*Permintaan Tertulis:* Tuliskan ulang tanpa perubahan bagian teks tentang hak buruh dan UMK dari "Di sisi lain, terkait" sampai "selama 3 bulan.".

*Teks yang Diberikan:*
____________________

UNGARANNEWS.COM. UNGARAN BARAT- Dalam waktu dekat ini Gubernur Jawa Tengah Ganjar Pranowo akan mengesahkan Upah Minimum Kabupaten/Kota (UMK) tahun 2020. Para buruh diharapkan dapat mengawal proses pembahasan upah sebagai upaya mereka memperjuangkan nasib dan hak-haknya.
Di sisi lain, terkait hak buruh ada ketentuan mendasar yang harus dipenuhi oleh perusahaan, selain UMK yang memadai juga menjalankan ketentuan sesuai perjanjian kerja, masa kerja dan perlindungan terhadap buruh.
“Di dalam peraturan yang mengatur buruh, perlu diketahui buruh, adalah adanya kewajiban perusahaan untuk membuat perjanjian dengan buruh sebelum mereka dipekerjakan. Ini menyangkut soal hak mereka yang harus dipenuhi pihak perusahaan,” ujar Pimpinan Pusat Lembaga Konsultasi dan Bantuan Hukum (LKBH) Sejati Kabupaten Semarang, Dr. Drs. H. Hono Sejati SH, M.Hum.
Ketentuan tersebut sebagaimana diatur dalam Perjanjian Kerja Waktu tertentu (PKWT) atau kontrak dan Perjanjian Kerja Waktu Tidak Tertentu (PKWTT) atau pekerja tetap. Menurut Hono, jika pegawai kotrak tidak pakai training, sedangkan pekerja tetap pakai training setidaknya selama 3 bulan.
“Selama tiga bulan tidak cakap manajemen perusahaan boleh mengeluarkan. Tapi lepas 3 bulan otomatis menjadi pegawai tetap. Nah, paling banyak disimpangi pegawai kontrak atau PKWT yang seharusnya aturan paling lama bekerja 3 tahun mereka jika diberhentikan mendapat reward 1 kali, namun perusahaan sering kali mengabaikan hak mereka itu,” jelasnya saat ditemui di kantornya di Jalan Slamet Riyadi Kelurahan Genuk, Ungaran Barat, belum lama ini.
Disebutkan Hono, sering kali perusahaan menganggap pegawai kontrak dipenuhi haknya selama mereka bekerja dengan hanya digaji tanpa memberikan kewajiban terkait reward ataupun pesangon yang seharusnya mereka dapatkan. Masalah ini sering kali terjadi multitafsir antara buruh dengan perusahaan sehingga sampai harus diselesaikan di pengadilan.

____________________

*Bahan Sumber:*
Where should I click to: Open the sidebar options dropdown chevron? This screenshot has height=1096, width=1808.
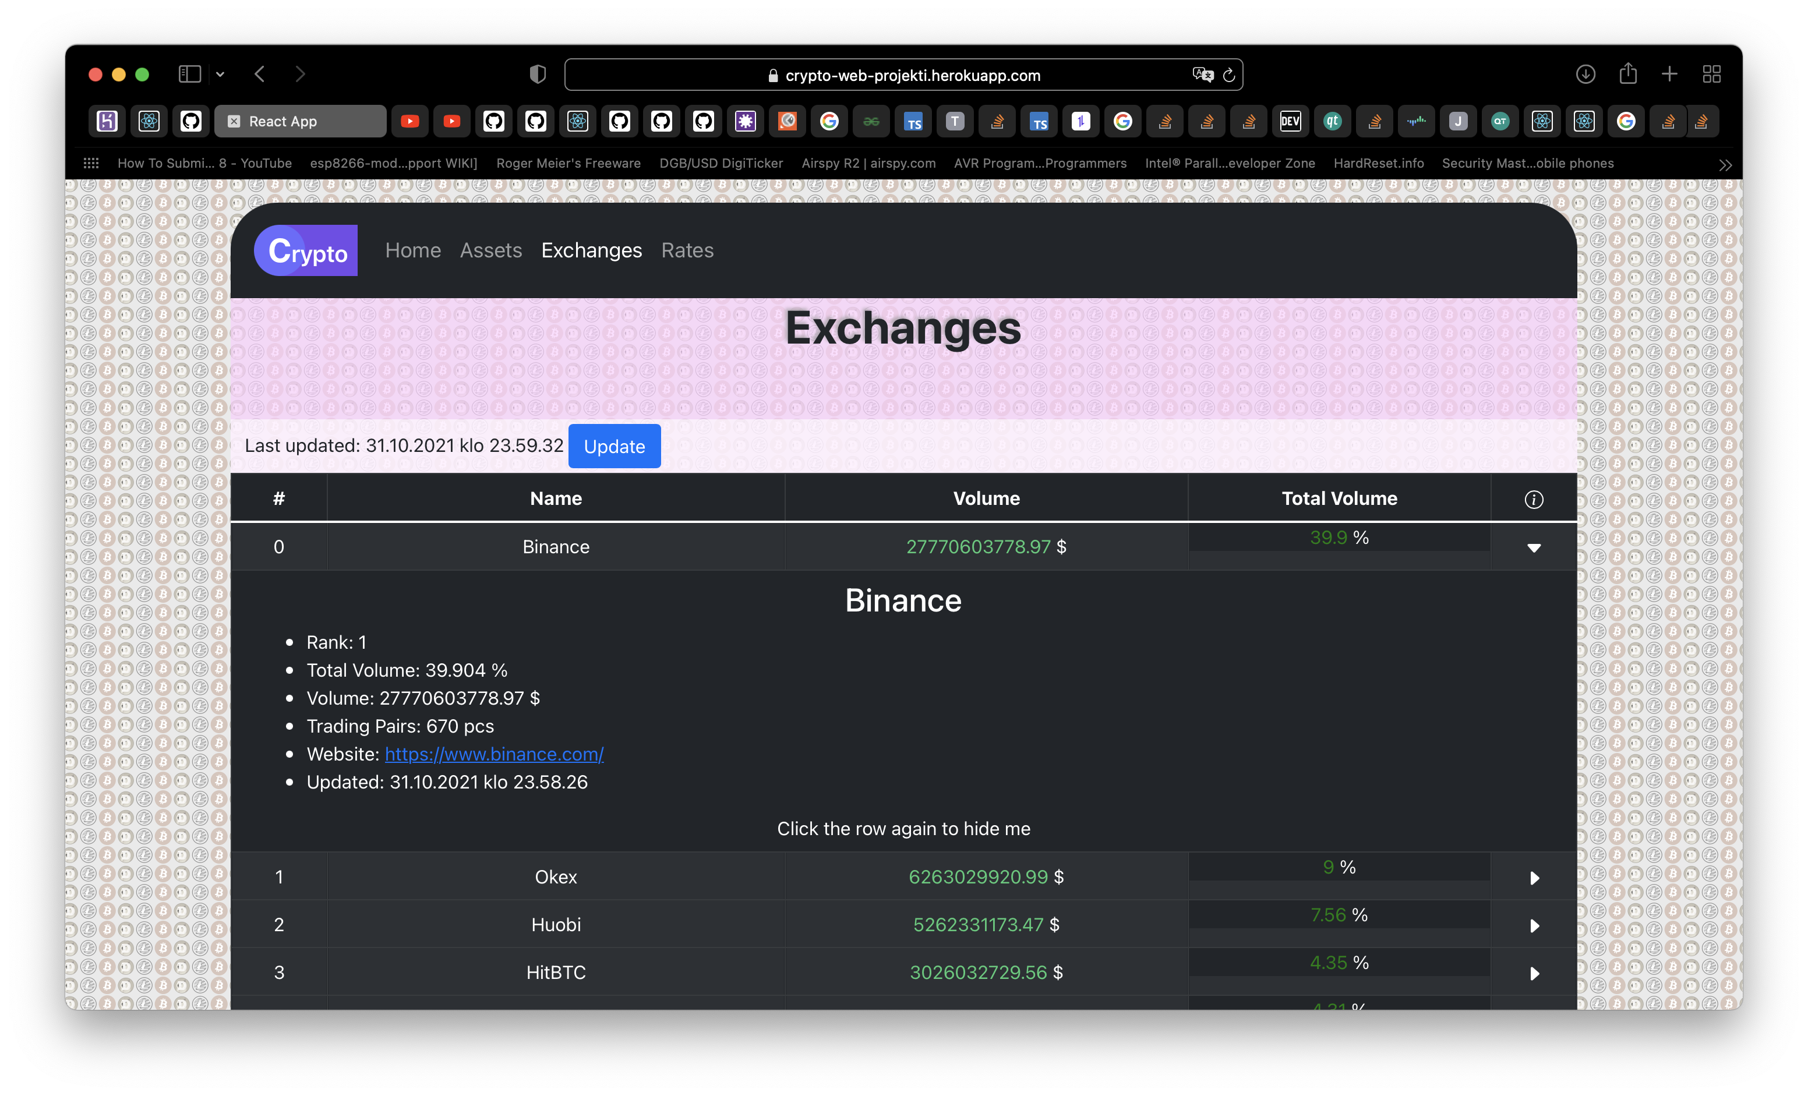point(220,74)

____________________

*Hasil Latihan:*
Di sisi lain, terkait hak buruh ada ketentuan mendasar yang harus dipenuhi oleh perusahaan, selain UMK yang memadai juga menjalankan ketentuan sesuai perjanjian kerja, masa kerja dan perlindungan terhadap buruh.
“Di dalam peraturan yang mengatur buruh, perlu diketahui buruh, adalah adanya kewajiban perusahaan untuk membuat perjanjian dengan buruh sebelum mereka dipekerjakan. Ini menyangkut soal hak mereka yang harus dipenuhi pihak perusahaan,” ujar Pimpinan Pusat Lembaga Konsultasi dan Bantuan Hukum (LKBH) Sejati Kabupaten Semarang, Dr. Drs. H. Hono Sejati SH, M.Hum.
Ketentuan tersebut sebagaimana diatur dalam Perjanjian Kerja Waktu tertentu (PKWT) atau kontrak dan Perjanjian Kerja Waktu Tidak Tertentu (PKWTT) atau pekerja tetap. Menurut Hono, jika pegawai kotrak tidak pakai training, sedangkan pekerja tetap pakai training setidaknya selama 3 bulan.